We turn now to our country's share in the great contest against Philip II. of Spain. British readers need no details of the Spanish Armada and its defeat. The victory, so glorious for England, was at once our Marathon and Salamis, the decisive event of a contest in which the future of the world was involved. It rendered possible the existence not only of the United States, but of great commonwealths beyond the Atlantic, and in Australasian seas, which are main portions of our vast empire. We need only note that the Dutch fleet played an important part in the preservation of our forefathers, blockading Parma in his harbours and preventing him from crossing to our shores while Hawkins, Drake, Frobisher, the Catholic Lord Howard, and our other gallant countrymen, were battering the Spanish ships during their course up the Channel. With this grand event really begins our modern history. England therewith takes a new character and a new place in the world.

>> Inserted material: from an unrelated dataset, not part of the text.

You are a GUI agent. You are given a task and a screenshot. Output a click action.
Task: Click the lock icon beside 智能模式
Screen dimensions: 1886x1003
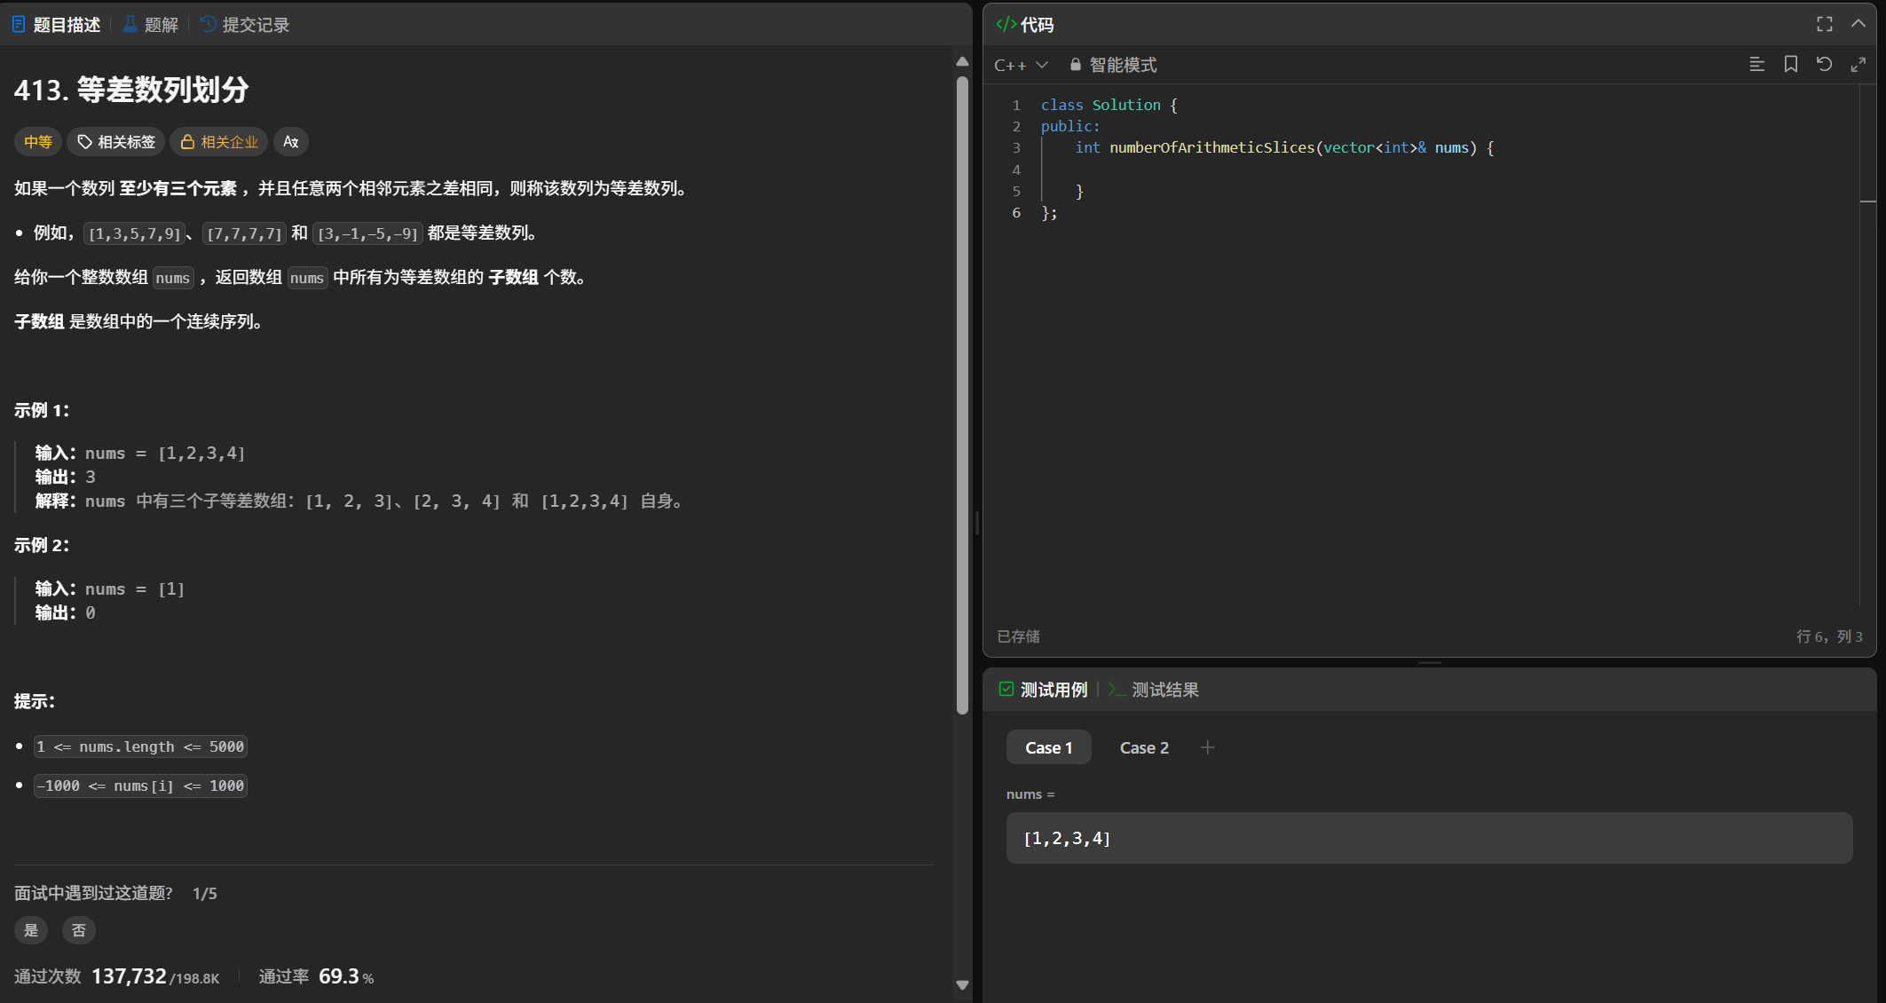point(1075,65)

The defeat of the Armada was the last act of a historical drama which had been played in the Atlantic, the Pacific, and the Gulf of Mexico, where English adventurers, Drake and Hawkins and their compeers, had long been contesting the Spaniards' monopoly of the New World, harrying their commerce, attacking their seaboard towns, and capturing their great galleons laden with the riches of Mexican and Peruvian mines. A new race of Englishmen, formed by a maritime career, a race of sea-heroes not before existing in the British Isles, met and repulsed, in destructive and conquering strength, the attack of the Spanish masters of the New World. With Drake and Hawkins began the British love of roaming the seas; with Raleigh and Humphrey Gilbert arose the impulse and genius for colonisation. A new England, at once commercial and warlike, appears upon the stage of history, and henceforth we have the close connection between war and trade, during the two succeeding centuries, which has so largely affected the course of modern history. The motto "Trade follows the flag " was turned into action, commerce leading to war, and war fostering commerce. The mediaeval state of affairs in Europe came to an end. The industrial ages began, and the western European nations, France and England, entered into a contest for the possession of the vast regions beyond the Atlantic.